Stated goal:
Render the items from the start up to and including the line that contains "click(363, 7)" as a JSON list of strings, one string per line, leaving out any blank lines.

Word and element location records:
━━━━━━━━━━
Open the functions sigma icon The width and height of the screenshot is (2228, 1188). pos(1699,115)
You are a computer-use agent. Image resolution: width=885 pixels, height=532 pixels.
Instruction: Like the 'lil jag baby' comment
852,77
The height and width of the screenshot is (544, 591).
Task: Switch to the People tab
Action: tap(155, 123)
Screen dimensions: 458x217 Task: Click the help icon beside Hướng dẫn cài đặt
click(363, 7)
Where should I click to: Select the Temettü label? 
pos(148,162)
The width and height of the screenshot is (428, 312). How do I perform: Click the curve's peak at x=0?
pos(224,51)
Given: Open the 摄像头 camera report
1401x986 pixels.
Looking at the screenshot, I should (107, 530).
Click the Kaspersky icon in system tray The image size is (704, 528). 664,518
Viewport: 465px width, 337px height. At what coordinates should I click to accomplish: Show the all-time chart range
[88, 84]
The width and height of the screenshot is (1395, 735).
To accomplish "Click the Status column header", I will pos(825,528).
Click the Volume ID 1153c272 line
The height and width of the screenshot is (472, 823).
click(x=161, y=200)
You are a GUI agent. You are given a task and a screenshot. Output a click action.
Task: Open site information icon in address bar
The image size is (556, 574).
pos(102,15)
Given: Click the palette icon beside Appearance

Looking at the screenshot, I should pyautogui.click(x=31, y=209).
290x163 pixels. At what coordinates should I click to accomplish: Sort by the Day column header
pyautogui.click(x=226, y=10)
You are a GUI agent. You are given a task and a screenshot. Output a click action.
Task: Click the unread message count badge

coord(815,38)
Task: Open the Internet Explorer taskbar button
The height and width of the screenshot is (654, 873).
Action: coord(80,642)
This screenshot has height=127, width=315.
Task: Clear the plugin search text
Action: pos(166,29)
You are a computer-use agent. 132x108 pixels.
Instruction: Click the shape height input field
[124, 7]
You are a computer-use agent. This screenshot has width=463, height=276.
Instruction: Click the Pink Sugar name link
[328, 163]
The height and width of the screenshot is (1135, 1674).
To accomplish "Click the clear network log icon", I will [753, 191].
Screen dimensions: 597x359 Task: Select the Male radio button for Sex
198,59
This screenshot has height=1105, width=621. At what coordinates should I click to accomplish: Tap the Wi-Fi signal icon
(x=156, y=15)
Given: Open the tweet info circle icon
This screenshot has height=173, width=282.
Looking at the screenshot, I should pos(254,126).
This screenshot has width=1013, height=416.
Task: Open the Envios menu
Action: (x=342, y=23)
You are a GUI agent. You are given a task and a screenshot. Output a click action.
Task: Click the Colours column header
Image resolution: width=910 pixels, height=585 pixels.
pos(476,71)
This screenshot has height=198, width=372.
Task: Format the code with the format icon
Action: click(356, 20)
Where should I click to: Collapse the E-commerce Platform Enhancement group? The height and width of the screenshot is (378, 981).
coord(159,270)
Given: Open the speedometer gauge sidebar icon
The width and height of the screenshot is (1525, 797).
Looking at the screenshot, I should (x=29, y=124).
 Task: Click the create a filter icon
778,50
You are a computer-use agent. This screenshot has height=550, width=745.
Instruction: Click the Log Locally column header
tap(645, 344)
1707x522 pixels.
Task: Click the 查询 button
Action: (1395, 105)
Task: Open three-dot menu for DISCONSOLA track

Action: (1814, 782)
━━━━━━━━━━
Response to the task:
[
  "Open the functions sigma icon The width and height of the screenshot is (2228, 1188). pos(1699,115)",
  "You are a computer-use agent. Image resolution: width=885 pixels, height=532 pixels.",
  "Instruction: Like the 'lil jag baby' comment",
  "852,77",
  "The height and width of the screenshot is (544, 591).",
  "Task: Switch to the People tab",
  "Action: tap(155, 123)",
  "Screen dimensions: 458x217 Task: Click the help icon beside Hướng dẫn cài đặt",
  "click(363, 7)"
]